Nos. 80-2733, 81-1367.
United States Court of Appeals,
Argued Dec. 8, 1981.
Decided May 12, 1982.
Michael K. Shannon, Head, Johnson, Martin & Parizek, Chicago, Ill., for plaintiff-appellant.
Michael D. McCormick, Coffield, Ungaretti, Harris & Slavin, Chicago, Ill., for defendant-appellee.
Before CUMMINGS, Chief Judge, SWYGERT, Senior Circuit Judge, and CUDAHY, Circuit Judge.
CUDAHY, Circuit Judge.
Plaintiff-appellant Charles E. Hindmon appeals from the dismissal of his Complaint against National-Ben Franklin Life Insurance Corporation ("National-Ben") and from the entry of a default judgment against him in the amount of $113,987.94 on National-Ben's Counterclaim. These orders were entered by the district court under Rule 37 of the Federal Rules of Civil Procedure as sanctions for Hindmon's failure to comply with proper discovery requests. Finding no abuse of discretion, we affirm the judgment of the district court.
This action was commenced by plaintiff Hindmon on May 12, 1980. Defendant National-Ben filed its Answer, Affirmative Defenses and Counterclaim on June 20, 1980. Three days later, National-Ben filed its First Set of Interrogatories and First Request for Production of Documents.
The district court set an initial status hearing for September 16, 1980. At that status hearing, the court noted that Hindmon had failed to reply to National-Ben's Affirmative Defenses and was in default on the Counterclaim. See Appellee's Appendix at 10, 14. The court ordered Hindmon to respond to defendant's Counterclaim by September 25, 1980; it also set a further status hearing for October 31, 1980. Plaintiff failed to appear at this second status hearing and, as of November 1, 1980, had yet to comply with any of defendant's discovery requests. The district court set the case for trial on December 1, 1980.

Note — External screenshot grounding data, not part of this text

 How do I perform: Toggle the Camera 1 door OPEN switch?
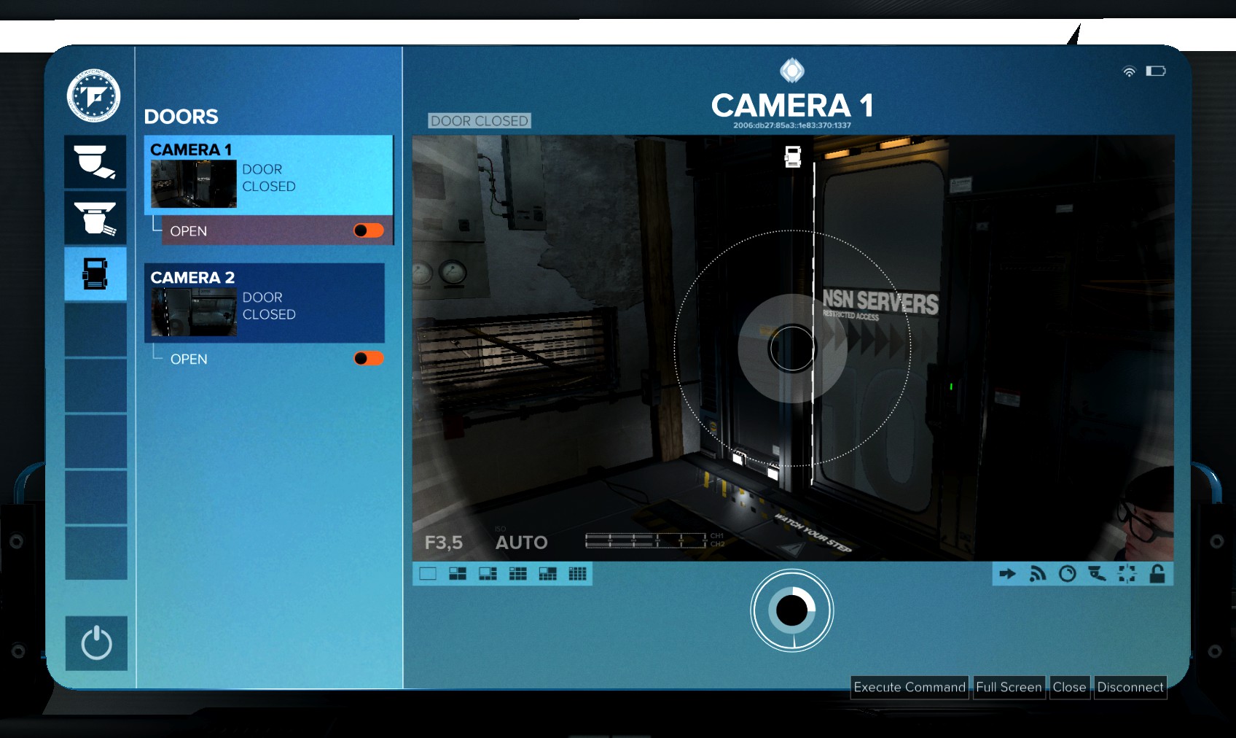[x=369, y=230]
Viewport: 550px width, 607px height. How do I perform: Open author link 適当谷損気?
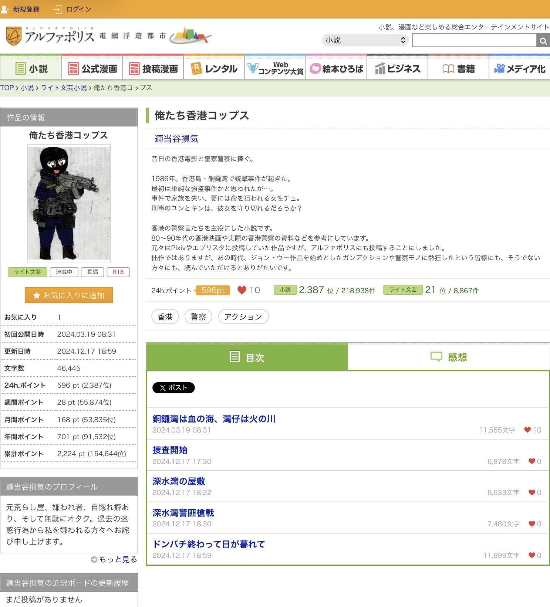coord(176,139)
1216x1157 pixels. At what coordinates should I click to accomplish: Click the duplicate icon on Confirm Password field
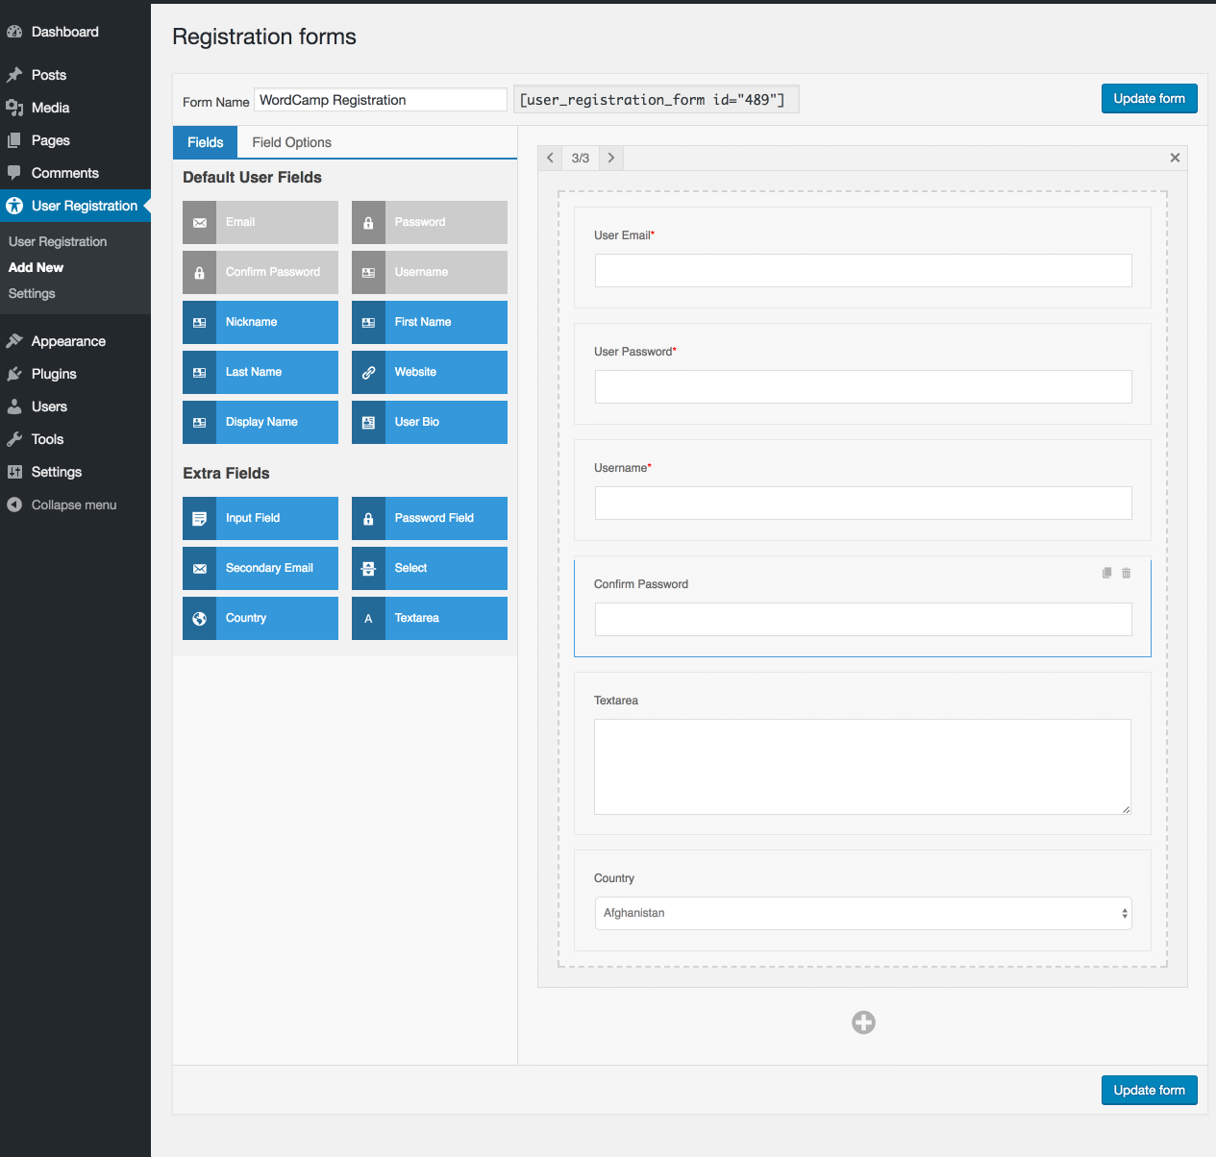tap(1106, 573)

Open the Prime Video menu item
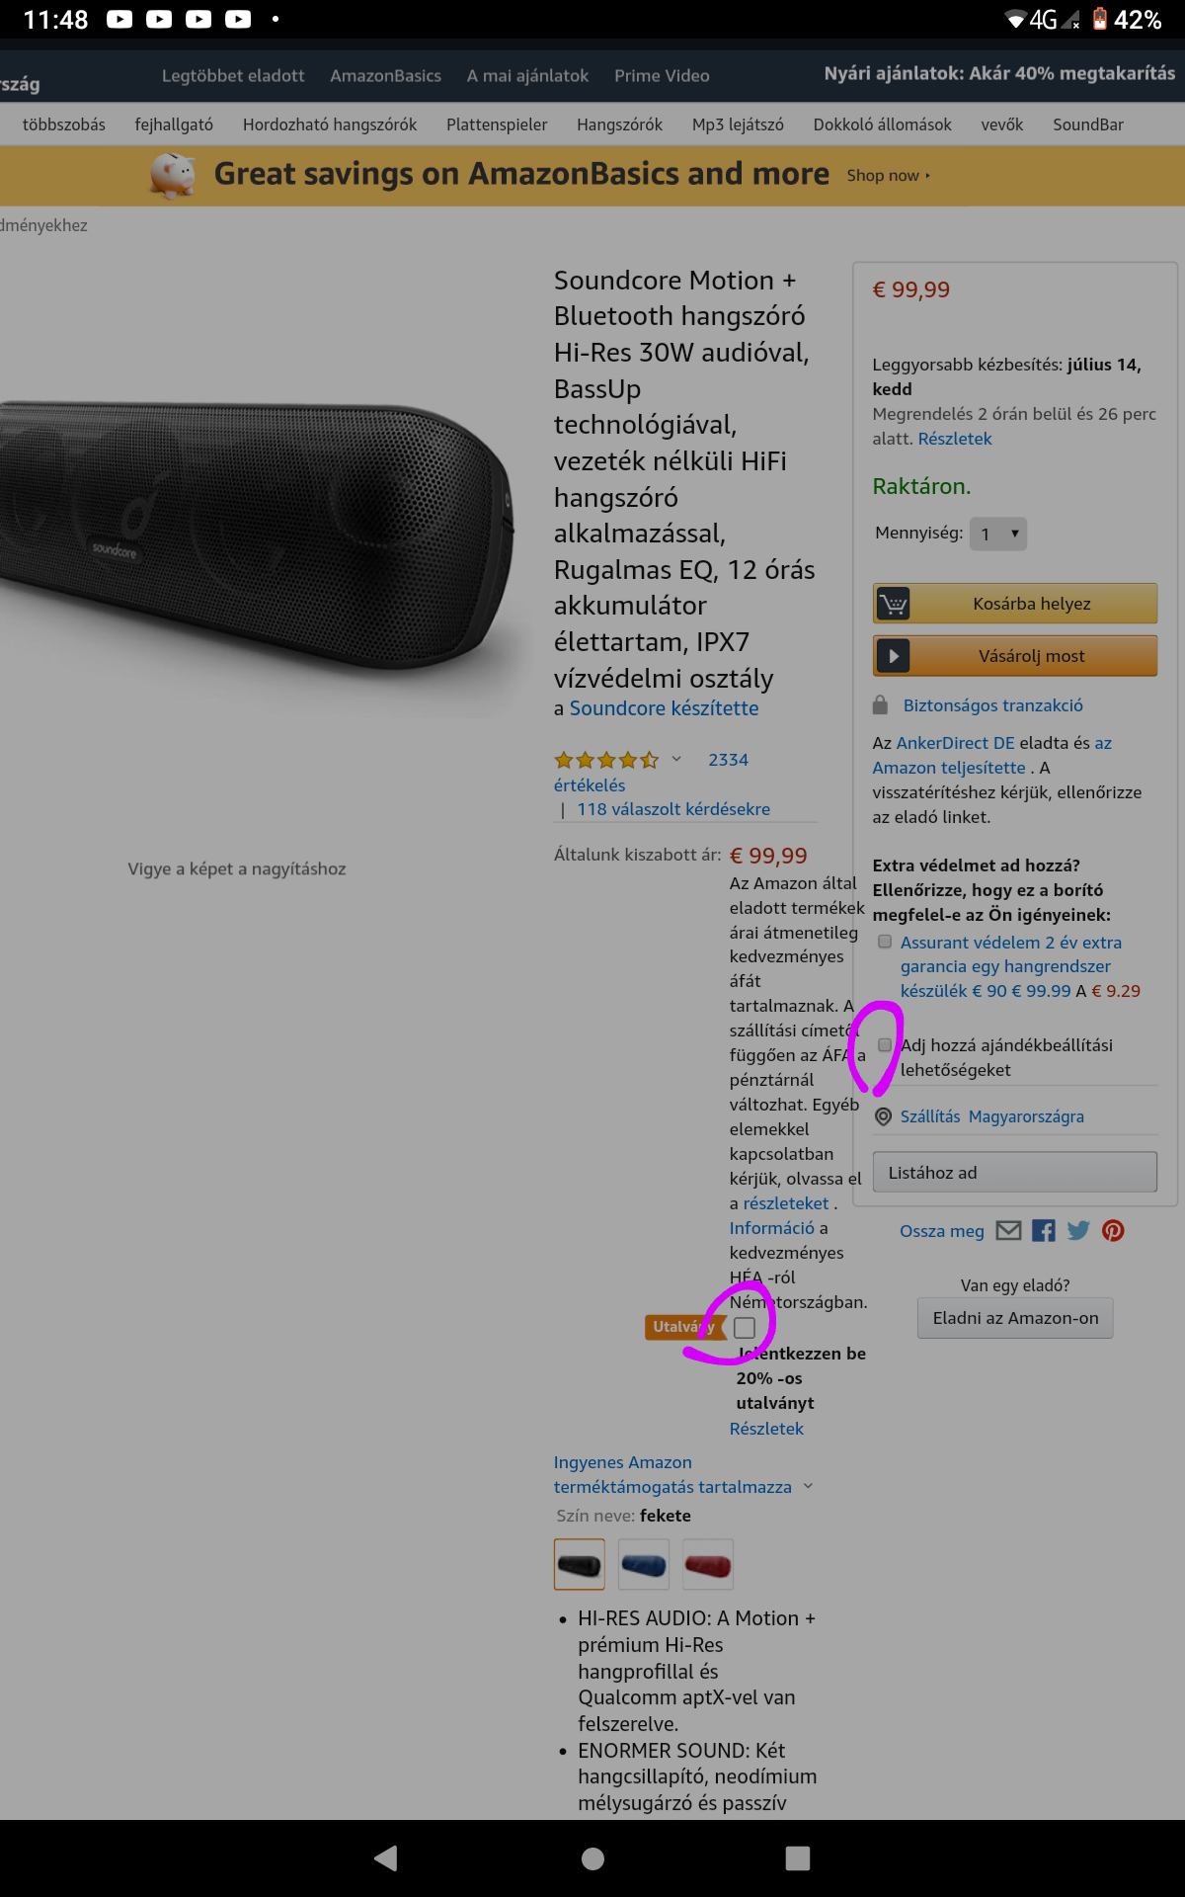tap(662, 76)
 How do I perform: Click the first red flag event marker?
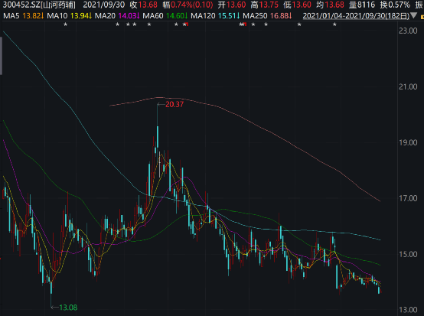187,24
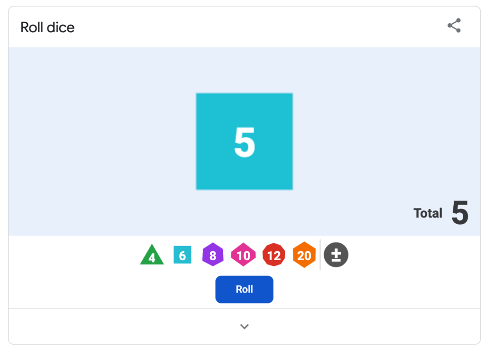Expand the widget with the down chevron
Screen dimensions: 486x349
[244, 327]
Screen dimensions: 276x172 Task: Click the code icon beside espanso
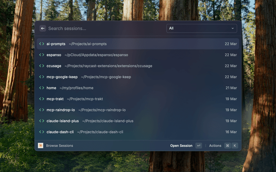point(42,55)
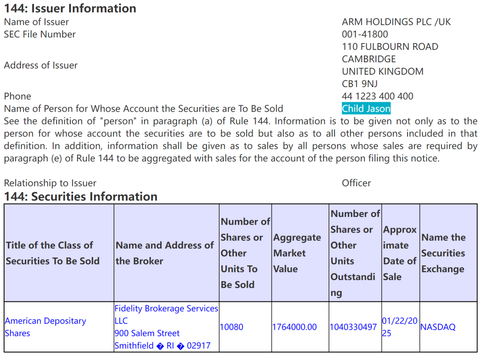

Despite Hindmon's failure to respond to National-Ben's discovery requests, National-Ben filed a Notice of Deposition of Hindmon to commence on November 24, 1980, just three court days prior to trial. On November 15, 1980, almost four months after document production was due, Hindmon produced some documents. Hindmon did not, however, file a formal response to defendant's Request for Production, as is required by Federal Rule of Civil Procedure 34(b), nor did he represent that document production was complete.
On November 19, 1980, National-Ben filed a Motion to Compel Discovery, pursuant to Federal Rule of Civil Procedure 37(a). The district court granted the motion and ordered Hindmon to respond to all outstanding discovery requests by November 25, 1980. See Appellee's Appendix at 16. National-Ben also requested an order compelling Hindmon to appear for the taking of his deposition on November 24, but the district court denied this request without prejudice. Id.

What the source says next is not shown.